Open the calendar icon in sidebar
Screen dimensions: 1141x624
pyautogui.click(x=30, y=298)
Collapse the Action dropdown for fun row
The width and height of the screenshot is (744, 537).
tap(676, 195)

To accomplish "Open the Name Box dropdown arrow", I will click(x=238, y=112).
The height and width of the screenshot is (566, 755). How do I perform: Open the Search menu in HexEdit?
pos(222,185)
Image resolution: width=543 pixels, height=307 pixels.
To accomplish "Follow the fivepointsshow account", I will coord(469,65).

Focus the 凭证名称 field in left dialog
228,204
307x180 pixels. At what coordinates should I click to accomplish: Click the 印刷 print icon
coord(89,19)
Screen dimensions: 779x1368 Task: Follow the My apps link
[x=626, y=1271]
--
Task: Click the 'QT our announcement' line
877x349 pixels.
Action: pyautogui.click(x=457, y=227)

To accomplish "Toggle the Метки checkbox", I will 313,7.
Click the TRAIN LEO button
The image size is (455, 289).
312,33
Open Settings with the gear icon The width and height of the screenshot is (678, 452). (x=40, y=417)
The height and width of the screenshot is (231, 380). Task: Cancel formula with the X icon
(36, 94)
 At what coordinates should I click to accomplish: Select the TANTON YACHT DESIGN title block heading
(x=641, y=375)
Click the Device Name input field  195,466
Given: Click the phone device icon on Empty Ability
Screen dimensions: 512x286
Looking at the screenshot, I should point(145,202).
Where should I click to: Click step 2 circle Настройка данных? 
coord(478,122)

### EXERCISE
Collect from the data above every line that includes "dropdown".

### WRITTEN RESPONSE
Collapse the Action dropdown for fun row
To accomplish "Open the Name Box dropdown arrow", I will click(x=238, y=112).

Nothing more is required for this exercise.